> Task description: Copy out, without any change, the lines of the items below, from the one containing "Viewport: 252px width, 156px height." through the last line, with both ends included.
──────
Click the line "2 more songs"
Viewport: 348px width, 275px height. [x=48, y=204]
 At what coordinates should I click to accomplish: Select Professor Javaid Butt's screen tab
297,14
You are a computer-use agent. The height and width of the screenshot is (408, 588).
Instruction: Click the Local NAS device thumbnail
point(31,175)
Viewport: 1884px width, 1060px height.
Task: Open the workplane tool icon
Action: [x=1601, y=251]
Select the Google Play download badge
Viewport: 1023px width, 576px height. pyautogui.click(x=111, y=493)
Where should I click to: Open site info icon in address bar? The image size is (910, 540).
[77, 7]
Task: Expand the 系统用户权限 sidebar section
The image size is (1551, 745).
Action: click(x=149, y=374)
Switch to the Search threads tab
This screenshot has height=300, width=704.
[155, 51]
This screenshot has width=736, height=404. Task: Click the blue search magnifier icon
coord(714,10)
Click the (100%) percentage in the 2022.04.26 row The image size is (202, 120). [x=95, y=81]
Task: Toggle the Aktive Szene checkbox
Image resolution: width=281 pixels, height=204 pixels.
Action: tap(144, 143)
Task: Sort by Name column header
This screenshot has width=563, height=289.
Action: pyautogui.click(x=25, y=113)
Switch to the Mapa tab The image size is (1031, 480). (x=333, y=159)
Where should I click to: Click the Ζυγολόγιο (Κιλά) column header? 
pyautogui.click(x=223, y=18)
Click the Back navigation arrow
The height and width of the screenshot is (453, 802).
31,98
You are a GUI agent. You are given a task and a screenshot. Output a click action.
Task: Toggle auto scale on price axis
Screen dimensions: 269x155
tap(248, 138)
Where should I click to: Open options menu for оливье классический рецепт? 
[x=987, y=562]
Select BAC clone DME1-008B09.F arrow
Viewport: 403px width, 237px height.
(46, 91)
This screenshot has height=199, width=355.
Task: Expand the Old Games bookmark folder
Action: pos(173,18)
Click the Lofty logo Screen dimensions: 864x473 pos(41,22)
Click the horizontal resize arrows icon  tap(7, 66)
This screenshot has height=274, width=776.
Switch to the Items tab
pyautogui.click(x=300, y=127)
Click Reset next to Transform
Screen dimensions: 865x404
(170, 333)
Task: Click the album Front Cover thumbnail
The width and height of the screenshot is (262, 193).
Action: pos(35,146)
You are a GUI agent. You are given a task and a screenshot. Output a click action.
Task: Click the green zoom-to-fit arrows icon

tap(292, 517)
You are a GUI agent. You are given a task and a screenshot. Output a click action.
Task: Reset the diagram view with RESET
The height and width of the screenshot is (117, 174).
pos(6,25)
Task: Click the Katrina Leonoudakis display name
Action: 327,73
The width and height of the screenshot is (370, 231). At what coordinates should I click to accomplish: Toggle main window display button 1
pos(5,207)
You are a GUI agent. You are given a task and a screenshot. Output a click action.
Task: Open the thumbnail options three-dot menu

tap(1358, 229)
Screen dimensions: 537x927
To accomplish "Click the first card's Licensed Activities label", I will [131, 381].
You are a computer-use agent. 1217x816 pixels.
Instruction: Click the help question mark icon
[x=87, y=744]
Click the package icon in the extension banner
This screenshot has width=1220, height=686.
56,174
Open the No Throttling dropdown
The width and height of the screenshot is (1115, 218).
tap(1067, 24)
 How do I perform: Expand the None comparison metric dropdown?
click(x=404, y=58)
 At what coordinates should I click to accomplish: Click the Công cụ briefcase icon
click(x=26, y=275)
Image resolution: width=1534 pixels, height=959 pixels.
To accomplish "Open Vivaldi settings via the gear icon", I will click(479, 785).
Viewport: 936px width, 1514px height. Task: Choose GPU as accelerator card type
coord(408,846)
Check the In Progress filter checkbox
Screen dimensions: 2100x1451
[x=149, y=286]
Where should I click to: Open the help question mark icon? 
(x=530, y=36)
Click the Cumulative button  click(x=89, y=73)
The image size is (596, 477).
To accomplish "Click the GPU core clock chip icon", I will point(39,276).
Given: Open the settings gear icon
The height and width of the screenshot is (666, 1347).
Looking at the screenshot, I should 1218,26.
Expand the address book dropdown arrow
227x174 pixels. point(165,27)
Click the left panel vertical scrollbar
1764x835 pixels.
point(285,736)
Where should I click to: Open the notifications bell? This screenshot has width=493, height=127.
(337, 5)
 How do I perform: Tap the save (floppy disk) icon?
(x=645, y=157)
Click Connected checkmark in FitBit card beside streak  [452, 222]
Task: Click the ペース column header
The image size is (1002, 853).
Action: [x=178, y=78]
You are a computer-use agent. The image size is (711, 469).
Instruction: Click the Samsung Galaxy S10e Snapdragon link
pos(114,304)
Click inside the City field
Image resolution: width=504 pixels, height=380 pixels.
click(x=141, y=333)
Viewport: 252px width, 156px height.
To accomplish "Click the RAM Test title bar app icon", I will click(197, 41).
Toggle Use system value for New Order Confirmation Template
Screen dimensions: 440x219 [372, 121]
──────
> The answer:
Viewport: 252px width, 156px height.
To accomplish "Click the RAM Test title bar app icon", I will click(197, 41).
Toggle Use system value for New Order Confirmation Template
Screen dimensions: 440x219 [372, 121]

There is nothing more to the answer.